| DATA PROVIDED |
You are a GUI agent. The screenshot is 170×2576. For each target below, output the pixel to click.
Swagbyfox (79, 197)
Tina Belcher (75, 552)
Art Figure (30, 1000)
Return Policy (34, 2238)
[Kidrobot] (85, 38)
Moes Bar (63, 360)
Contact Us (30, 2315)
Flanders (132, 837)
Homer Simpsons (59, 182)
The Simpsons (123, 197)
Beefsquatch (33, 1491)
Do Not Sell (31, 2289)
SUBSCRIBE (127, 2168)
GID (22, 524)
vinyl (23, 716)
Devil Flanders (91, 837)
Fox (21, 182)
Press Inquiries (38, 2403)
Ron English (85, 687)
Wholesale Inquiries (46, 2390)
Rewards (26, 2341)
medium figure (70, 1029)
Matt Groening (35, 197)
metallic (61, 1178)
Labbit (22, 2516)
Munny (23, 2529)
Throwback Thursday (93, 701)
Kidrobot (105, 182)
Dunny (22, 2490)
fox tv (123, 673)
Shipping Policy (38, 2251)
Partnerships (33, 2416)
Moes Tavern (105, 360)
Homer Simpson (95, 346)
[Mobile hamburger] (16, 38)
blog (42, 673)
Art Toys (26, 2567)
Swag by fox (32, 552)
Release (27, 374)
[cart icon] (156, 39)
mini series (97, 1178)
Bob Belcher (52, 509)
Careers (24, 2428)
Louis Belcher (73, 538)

| AIM OF THE EXERCISE |
Print the whole listing above exactly, please.

| SOLUTION FOR THIS PROBLEM |
You are a GUI agent. The screenshot is 170×2576. For each target below, output the pixel to click.
Swagbyfox (79, 197)
Tina Belcher (75, 552)
Art Figure (30, 1000)
Return Policy (34, 2238)
[Kidrobot] (85, 38)
Moes Bar (63, 360)
Contact Us (30, 2315)
Flanders (132, 837)
Homer Simpsons (59, 182)
The Simpsons (123, 197)
Beefsquatch (33, 1491)
Do Not Sell (31, 2289)
SUBSCRIBE (127, 2168)
GID (22, 524)
vinyl (23, 716)
Devil Flanders (91, 837)
Fox (21, 182)
Press Inquiries (38, 2403)
Ron English (85, 687)
Wholesale Inquiries (46, 2390)
Rewards (26, 2341)
medium figure (70, 1029)
Matt Groening (35, 197)
metallic (61, 1178)
Labbit (22, 2516)
Munny (23, 2529)
Throwback Thursday (93, 701)
Kidrobot (105, 182)
Dunny (22, 2490)
fox tv (123, 673)
Shipping Policy (38, 2251)
Partnerships (33, 2416)
Moes Tavern (105, 360)
Homer Simpson (95, 346)
[Mobile hamburger] (16, 38)
blog (42, 673)
Art Toys (26, 2567)
Swag by fox (32, 552)
Release (27, 374)
[cart icon] (156, 39)
mini series (97, 1178)
Bob Belcher (52, 509)
Careers (24, 2428)
Louis Belcher (73, 538)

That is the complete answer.